Like a man traveling in foggy weather, those at some distance before him on the road he sees wrapped up in the fog as well as those behind him, and also the people in the fields on each side, but near him all appears clear, though, in truth, he is as much in the fog as any of them.

The fog is lifted

When a man comes to himself, this fog is lifted and he can see the clear light of day. His life takes a turn for the better.

This awakening is clearly illustrated in the best–selling book of all time, the Holy Bible. It is brilliantly laid out in the parable of the prodigal son, found in Luke 15:11–32.

The story is about a man who had two sons. One was faithful to him from the beginning. The other son decided to do it his way. He set out on the road leading to rack and ruin, choosing to learn the lessons of life from the harsh and unforgiving teacher of experience.

A road laden with hardships

Inevitably, the dire consequences of the younger son’s wrong choices and actions started to pile up. He didn’t get away with a thing. Nobody ever does. The painful penalties of sin and evil always come. The life of the prodigal son started to fall apart, and the crushing weight from his evil deeds pushed him down—down and out.

He found himself living in circumstances so destitute and hopeless that he would have gladly eaten the food fed to the hogs! Notice Luke 15:13–16: “And not many days after the younger son gathered all together, and took his journey into a far country, and there wasted his substance with riotous living. And when he had spent all, there arose a mighty famine in that land; and he began to be in want. And he went and joined himself to a citizen of that country; and he sent him into his fields to feed swine. And he would fain have filled his belly with the husks that the swine did eat: and no man gave unto him.”

Any time is the right time to take the right path

And then something remarkable happened. He came to himself! “And when he came to himself, he said, How many hired servants of my father’s have bread enough and to spare, and I perish with hunger!

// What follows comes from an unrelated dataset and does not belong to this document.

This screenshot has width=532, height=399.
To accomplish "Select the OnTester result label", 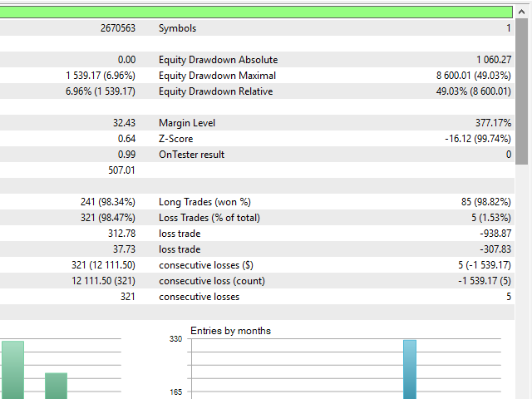I will tap(191, 155).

I will arise and go to my father, and will say unto him, Father, I have sinned against heaven, and before thee, and am no more worthy to be called thy son: make me as one of thy hired servants” (vv 17–19).

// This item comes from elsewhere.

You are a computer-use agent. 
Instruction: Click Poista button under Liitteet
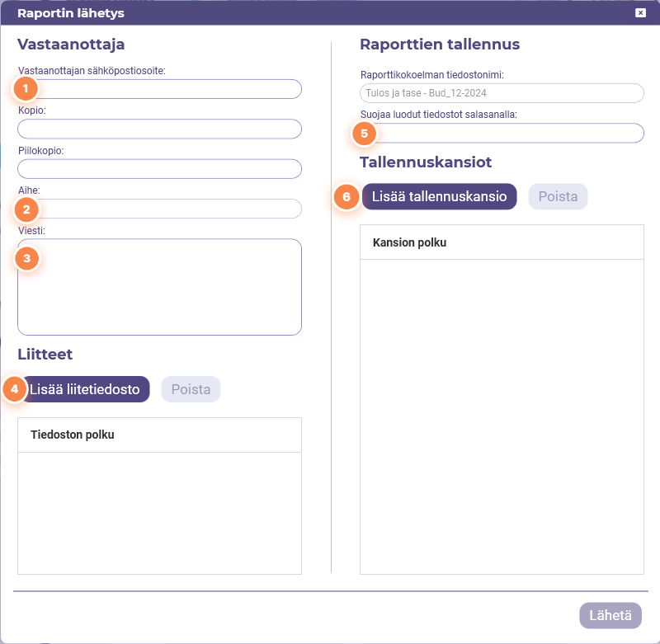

At last he could clearly see what he must do with the rest of his life. He repented and turned completely around from going in the wrong direction to going in the right direction. He did not make any excuses or blame anyone else for his mistakes and vile, sinful lifestyle. He took full responsibility for his actions, asked for forgiveness and expected nothing in return except to be one of his father’s hired servants.

More than forgiveness

However, he received much more than that: “But the father said to his servants, Bring forth the best robe, and put it on him; and put a ring on his hand, and shoes on his feet: and bring hither the fatted calf, and kill it; and let us eat, and be merry: for this my son was dead, and is alive again; he was lost, and is found. And they began to be merry” (vv 22–24).

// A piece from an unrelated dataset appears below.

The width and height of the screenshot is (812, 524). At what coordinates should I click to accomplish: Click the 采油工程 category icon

President Wilson explained it this way at the end of his profound and uplifting book, on pages 37–38:

Christianity gave us, in the fullness of time, the perfect image of right living, the secret of social and of individual well–being; for the two are not separable, and the man who receives and verifies that secret in his own living has discovered not only the best and only way to serve the world, but also the one happy way to satisfy himself. Then, indeed, he has come to himself. Henceforth he knows what his powers mean, what spiritual air they breathe, what ardors of service clear them of lethargy, relieve them of all sense of effort, put them at their best. After this fretfulness passes away, experience mellows and strengthens and makes more fit, and old age brings, not senility, not satiety, not regret, but higher hope and serene maturity.

Remember the popular and true saying, “Today is the first day of the rest of your life”? If we seize the opportunity to leave the past in the past and move forward to the wonderful things the future can hold, then the fog will lift and we too can “come to ourselves” at last. No matter who we are, we can choose to face reality and decide to take a new and brighter course in our lives, helping many others all along the way.